Squat |
Preparation
Set the height of the barbell up to shoulder height.
place your feet slightly wider than shoulder-width apart.
Movement
Slowly descend towards the ground in a squat motion.
Hold for one second then Return back upright into the starting position and repeat.
Dips [Triceps] |
Preparation
Face away from the bar, grab it with an overhand grip.
Straighten your legs out in front of you
Movement
Bend your arms to lower your body towards the floor.
Stop when your triceps are parallel with the ground, then extend your arms to return to the start.
Bench Press [Chest] |
Preparation
Lie on the bench and grab the bar with a shoulder-width grip.
Movement
Slowly lower it down towards your chest.
Hold this position for one second, then return back up to the start.
Repeat for recommended amount of repetitions
[Shoulder] Press |
Preparation
Place a bench with back support underneath a smith machine.
Sit slightly in behind the barbell making sure the bar is at the same height as your nose.
Movement
Release the bar and push the bar up until full extension.
Pause then return to start position.
Repeat for recommended amount of repetitions
Preparation
Standing up straight with your feet shoulder-width apart, keeping your knees slightly bent.

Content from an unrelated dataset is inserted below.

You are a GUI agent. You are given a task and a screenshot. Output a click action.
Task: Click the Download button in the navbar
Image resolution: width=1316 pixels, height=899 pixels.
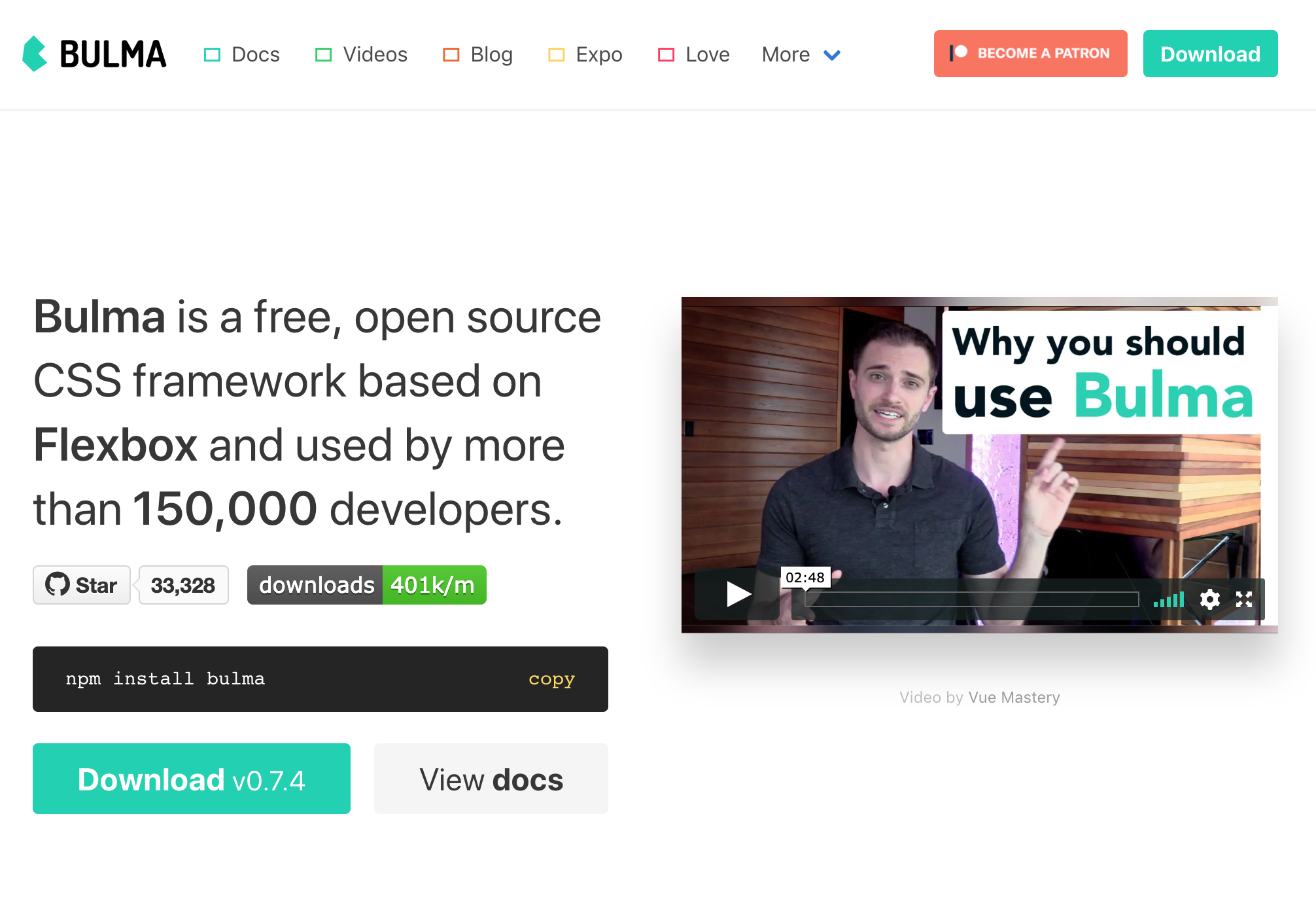[x=1210, y=54]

Lean forward with your upper body until your chest is parallel to the floor and grasp bar with overhand grip.
Movement
Pull the bar up until it is almost touching your chest.
Hold this position for one second, then return to starting position.
Repeat for recommended amount of repetitions
Smith Machine [Bicep] Curls
Preparation
Stand up straight in front of the machine grabbing the bar with an underhand grip.
lower the bar so that your arms are rested at your sides.
Movement
Then curl the bar up towards your shoulders, isolating the bicep.
Hold for one second, then return back to the starting position.